Essa medida foi, e continua sendo, um grande incentivo, que tem emprestado competitividade ao etanol nesse período de desastrosas intervenções federais no preço da gasolina. Importantes ganhos poderiam ser contabilizados para o setor se a medida fosse adotada por outros estados da federação. A cogeração de energia elétrica também se configura como um potencial negócio para as usinas de açúcar e etanol, além de ser uma importante fonte de energia limpa e renovável para a matriz energética paulista e brasileira.

Por essas razões, incentivos para a aquisição de equipamentos de cogeração também foram concedidos pelo governo paulista. No entanto mudanças estruturais no modelo dos leilões de energia atualmente praticados e avanços nas interligações entre as unidades geradoras e as redes de distribuição são necessários e urgentes para viabilizar novos investimentos.

As usinas signatárias do Protocolo Agroambiental, firmado entre o governo do estado e o setor, em 2007, processam mais de 340 milhões de toneladas de cana, e o bagaço é queimado nas caldeiras, produzindo 14.371 GWh. Desse total, 8.341 GWh são exportados pelas usinas para as concessionárias de energia. Isso corresponde a 22% do consumo residencial paulista anual.

Mas o potencial para gerar energia é muito maior, desde a ampliação da colheita mecanizada de cana crua. Ainda conta a favor a mitigação da emissão de carbono pela geração de energia, reduzindo a necessidade de o sistema elétrico nacional recorrer a outras fontes para suprir a demanda, especialmente oriundas de termelétricas sujas, movidas por fontes fósseis.

É natural, portanto, que o setor aguarde ansioso por políticas públicas consistentes no âmbito federal, para investir na ampliação da cogeração de energia elétrica. Mas, mesmo sendo importantíssimo para a economia sustentável, e possuidor de um imenso potencial, o setor sucroenergético sofre desde 2008. Diversos fatores, como a elevação dos custos de produção, o endividamento, a baixa produtividade, os efeitos adversos do clima e a falta de competitividade com a gasolina, dificultam o enfrentamento de uma das maiores crises que atravessa.

Dezenas de usinas foram desativadas no País, e outras tantas enfrentam seríssimas dificuldades.
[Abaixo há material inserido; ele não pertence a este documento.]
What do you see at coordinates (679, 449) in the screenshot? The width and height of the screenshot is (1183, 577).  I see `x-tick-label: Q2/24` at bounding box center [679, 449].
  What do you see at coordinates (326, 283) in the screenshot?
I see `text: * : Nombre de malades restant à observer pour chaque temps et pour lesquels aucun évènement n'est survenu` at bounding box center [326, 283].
O desemprego é inevitável, e os reflexos negativos nas indústrias de base, no comércio e nos serviços são significativos. A reeleição do Governo Federal não trouxe nenhum alento ao setor, inúmeras as demonstrações de descaso com as dificuldades no passado recente.

Até mesmo as expectativas dos mais otimistas caíram por terra diante do anúncio do tão aguardado reajuste de preços dos combustíveis. 3% para a gasolina tardaram e é insuficiente. Mais do mesmo. Onde está o compromisso com a recomposição da CIDE, o planejamento, a definição sobre a porcentagem de mistura do etanol anidro à gasolina, a demonstração de boa vontade para o equacionamento da dívida do setor?

A esperança continua depositada na expectativa de que o Governo Federal desperte e corrija os equívocos cometidos nos últimos anos. Que se comprometa com políticas transparentes e adequadas nas áreas de combustíveis e que assuma um posicionamento claro sobre o papel da agroenergia na matriz energética do País. Afinal, a recuperação e o desenvolvimento do setor, que já provou seu potencial ao longo da história, dependem disso. Passou da hora.